Curvature-based descriptors are increasingly used in surface metrology for the characterization of complex geometries. However, their sensitivity to measurement uncertainty remains insufficiently understood, particularly in comparison with conventional deviation-based metrics. This study investigates the propagation of coordinate measurement noise into curvature estimation using a numerical framework combining differential geometry, local quadratic surface fitting, and Monte Carlo simulation. A set of nominal surfaces, including spherical, cylindrical, and free-form geometries, was analyzed under controlled stochastic perturbations.

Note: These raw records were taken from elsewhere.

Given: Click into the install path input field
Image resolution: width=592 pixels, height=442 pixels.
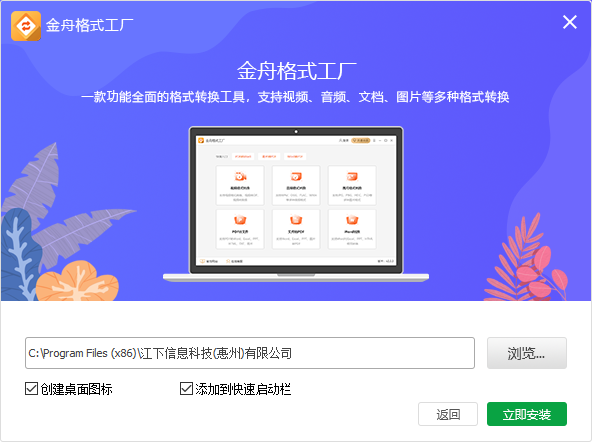Looking at the screenshot, I should [250, 353].
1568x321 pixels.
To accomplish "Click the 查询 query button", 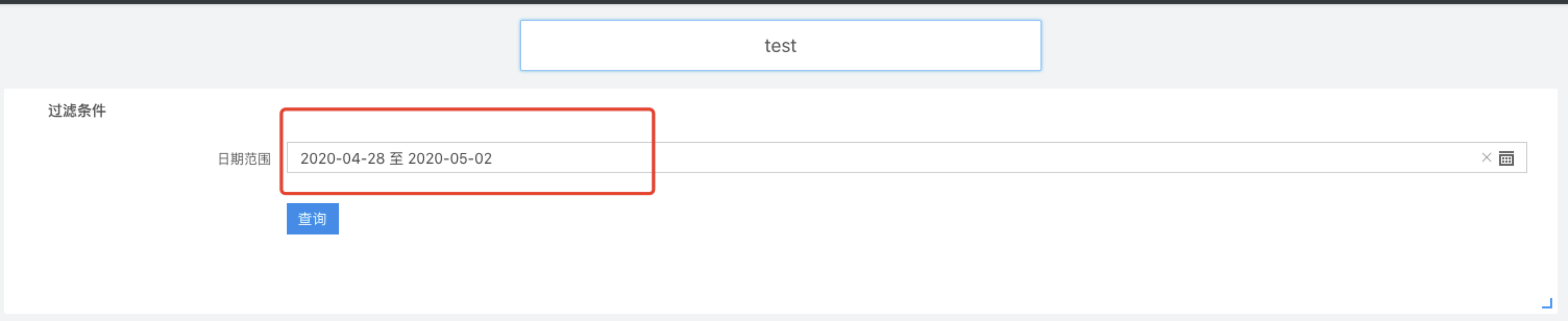I will [312, 218].
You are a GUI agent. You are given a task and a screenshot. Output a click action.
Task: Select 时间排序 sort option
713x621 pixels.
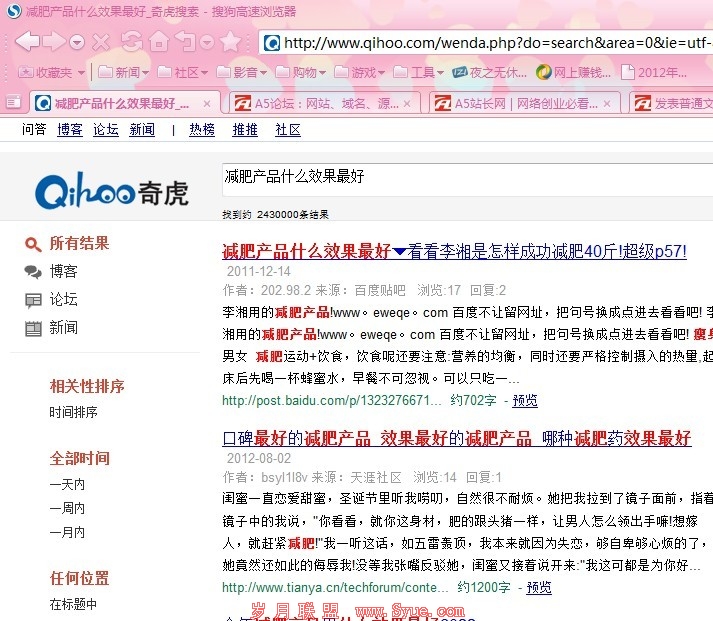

The results show that curvature uncertainty increases nonlinearly with coordinate noise and is significantly more sensitive to measurement errors than point-wise deviations. Even small perturbations in measured coordinates lead to amplified variability in curvature due to its dependence on second-order derivatives. The analysis further reveals the presence of systematic bias in curvature estimation and demonstrates that the resulting distributions deviate from normality, despite Gaussian input noise. This finding highlights the limitations of classical uncertainty evaluation approaches based on linear propagation and normality assumptions. In addition, the study shows that increasing sampling density does not necessarily improve estimation reliability, while the size of the local fitting window plays a key role in stabilizing curvature estimation, acting as an implicit regularization parameter. The comparison with conventional form deviation metrics confirms that curvature-based analysis provides complementary information about local geometric stability, which is not captured by global measures. The proposed simulation-based approach offers a practical framework for evaluating uncertainty in nonlinear geometric measurements and supports the integration of curvature-based descriptors into advanced metrological applications. The proposed framework can support uncertainty-aware evaluation of free-form surfaces in practical measurement tasks, including coordinate measurement of turbine blades and aerodynamic components in the aerospace industry, as well as optical scanning and verification of patient-specific biomedical implants, where accurate curvature characterization is essential for quality assessment.